Hesitation detection
What counts as hesitation
Janine watches behavioral signals during checkout. She doesn’t just wait for the buyer to leave and then send a follow-up. She reads the signals while they’re still on the page.
Common hesitation patterns:
- Stalling on a step: Buyer stays on the shipping page for longer than usual. Maybe they’re comparing shipping costs, maybe they’re second-guessing the purchase.
- Payment failure: Card gets declined. Many buyers give up here.
- Tab switching: Buyer leaves the checkout tab and comes back. They might be price-comparing.
- Form abandonment: Buyer starts filling in a field and stops.
How Janine responds
Each hesitation type gets a different response.

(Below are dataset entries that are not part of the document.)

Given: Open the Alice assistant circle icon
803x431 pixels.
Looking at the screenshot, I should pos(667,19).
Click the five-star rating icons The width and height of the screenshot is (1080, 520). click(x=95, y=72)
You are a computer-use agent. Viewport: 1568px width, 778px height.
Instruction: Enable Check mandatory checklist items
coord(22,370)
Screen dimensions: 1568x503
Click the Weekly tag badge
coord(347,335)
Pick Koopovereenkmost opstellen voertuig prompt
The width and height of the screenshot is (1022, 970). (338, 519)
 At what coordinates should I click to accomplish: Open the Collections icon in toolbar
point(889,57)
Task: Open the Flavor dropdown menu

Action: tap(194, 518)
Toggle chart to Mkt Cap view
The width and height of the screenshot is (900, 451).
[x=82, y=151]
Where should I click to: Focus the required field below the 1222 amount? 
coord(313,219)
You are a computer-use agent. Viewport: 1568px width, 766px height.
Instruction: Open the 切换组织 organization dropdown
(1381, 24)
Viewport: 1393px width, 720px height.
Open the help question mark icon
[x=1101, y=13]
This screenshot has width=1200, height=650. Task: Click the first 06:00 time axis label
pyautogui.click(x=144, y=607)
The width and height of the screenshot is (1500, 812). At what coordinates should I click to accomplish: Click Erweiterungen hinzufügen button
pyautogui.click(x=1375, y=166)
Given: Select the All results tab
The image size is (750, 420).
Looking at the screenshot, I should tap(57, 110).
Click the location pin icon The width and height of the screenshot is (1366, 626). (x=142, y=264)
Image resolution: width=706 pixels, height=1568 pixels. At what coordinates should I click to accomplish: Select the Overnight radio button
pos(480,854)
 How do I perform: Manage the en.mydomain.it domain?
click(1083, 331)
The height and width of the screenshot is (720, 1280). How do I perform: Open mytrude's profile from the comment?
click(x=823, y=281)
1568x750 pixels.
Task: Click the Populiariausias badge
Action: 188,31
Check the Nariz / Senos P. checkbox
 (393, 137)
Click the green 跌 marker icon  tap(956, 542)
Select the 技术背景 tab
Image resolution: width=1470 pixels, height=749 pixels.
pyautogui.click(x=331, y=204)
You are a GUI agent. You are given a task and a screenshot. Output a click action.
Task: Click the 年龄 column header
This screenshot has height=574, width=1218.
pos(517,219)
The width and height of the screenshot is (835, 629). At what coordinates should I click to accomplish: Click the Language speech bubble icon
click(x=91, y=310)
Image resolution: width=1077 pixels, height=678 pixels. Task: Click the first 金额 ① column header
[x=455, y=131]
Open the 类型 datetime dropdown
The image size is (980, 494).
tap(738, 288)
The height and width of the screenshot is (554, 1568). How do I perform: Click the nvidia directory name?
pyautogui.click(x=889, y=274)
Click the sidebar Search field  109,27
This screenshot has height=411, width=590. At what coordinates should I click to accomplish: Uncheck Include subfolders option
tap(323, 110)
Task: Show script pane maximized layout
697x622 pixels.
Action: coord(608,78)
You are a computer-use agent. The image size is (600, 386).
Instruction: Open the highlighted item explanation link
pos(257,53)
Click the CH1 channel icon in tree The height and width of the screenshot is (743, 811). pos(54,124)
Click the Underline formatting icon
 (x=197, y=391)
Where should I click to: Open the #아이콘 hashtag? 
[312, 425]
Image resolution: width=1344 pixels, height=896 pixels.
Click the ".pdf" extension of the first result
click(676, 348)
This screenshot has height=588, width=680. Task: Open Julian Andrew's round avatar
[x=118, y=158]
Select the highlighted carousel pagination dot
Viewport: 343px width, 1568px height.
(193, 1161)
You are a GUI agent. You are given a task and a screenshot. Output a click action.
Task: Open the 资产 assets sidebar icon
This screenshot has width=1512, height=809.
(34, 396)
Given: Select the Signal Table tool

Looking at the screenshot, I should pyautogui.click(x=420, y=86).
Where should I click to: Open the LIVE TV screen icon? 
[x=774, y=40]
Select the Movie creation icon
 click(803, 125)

Janine doesn’t use a single template. She picks the response that worked for similar hesitations across the Freway network.
For example:
- A buyer stalling on shipping might get information about delivery times or free shipping thresholds.
- A buyer whose card was declined gets offered alternative payment methods without restarting checkout.
- A buyer who keeps returning to the product page might have an unanswered question. Janine asks.
Network intelligence
Janine classifies every resolved objection and shares anonymized playbooks across the Freway merchant network. A shipping objection strategy that works for fashion stores gets tested in beauty. The more stores on the network, the more data Janine has to work with.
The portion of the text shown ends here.